The morphology and kinetics of spermatogonial degeneration in normal adult rats: an analysis using a simplified classification of the germinal epithelium.

The phenomena of spermatogonial degeneration have been studied in normal adult rat testes using a simplified classification of the germinal epthelium based upon the six types of differentiating spermatogonia. The following features distinguished this from schemes based on acrosome development. Rather than 14 states of unequal duration, there are only six stages, five of which are the same length. The classification starts at the beginning of spermatogenesis with A1 spermatogonia rather than at the onset of spermiogenesis. The classification is derived from acutal biological events in spermatogenesis, namely generation times of spermatogonia, rather than upon arbitrary events in acrosome development. Most importantly, this new classification can be used with most types of preparations and in most experimental conditions. Examination of tubular whole mounts reveals that degeneration preferentially occurs in types A2 and A3 and to a lesser extent A4 spermatogonia, and is rarely seen in generations of A1, In or B cells. Deterioration is first manifested in clusters of cells joined by the intercellular bridges as they complete DNA synthesis and enter the 2 phase of cell cycle.

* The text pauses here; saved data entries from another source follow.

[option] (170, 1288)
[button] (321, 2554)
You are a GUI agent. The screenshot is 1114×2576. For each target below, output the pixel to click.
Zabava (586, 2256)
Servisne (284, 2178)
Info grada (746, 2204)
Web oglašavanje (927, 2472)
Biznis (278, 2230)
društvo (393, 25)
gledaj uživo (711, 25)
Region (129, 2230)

It is characterized by a denser staining of the nuclear membrane, coalescence of chromatin into several pyknotic bodies, and eventual extrusion of the nuclear mass, leaving a cytoplasmic ghost. The sequential steps in degeneration may often be traced from one end of a synctial chain to the other, suggesting that the process may start with just one cell and then spread via intercellular bridges to involve all spermatogonia within the clone. Quanitatively, degeneration is a relatively constant feature of spermatogonial development. Only 25% of the theoretically possible number of pre-leptotene spermatocytes are produced from th original population of A1 spermatogonia; most of this loss is incurred during the maturation of A2 and A3 generations. While the reason for spermatogonial degeneration in the normal generminal epithelium remain obscure, it is proposed that the numerical ratio of A spermatogonia to Sertoli cells may be a significant limiting factor.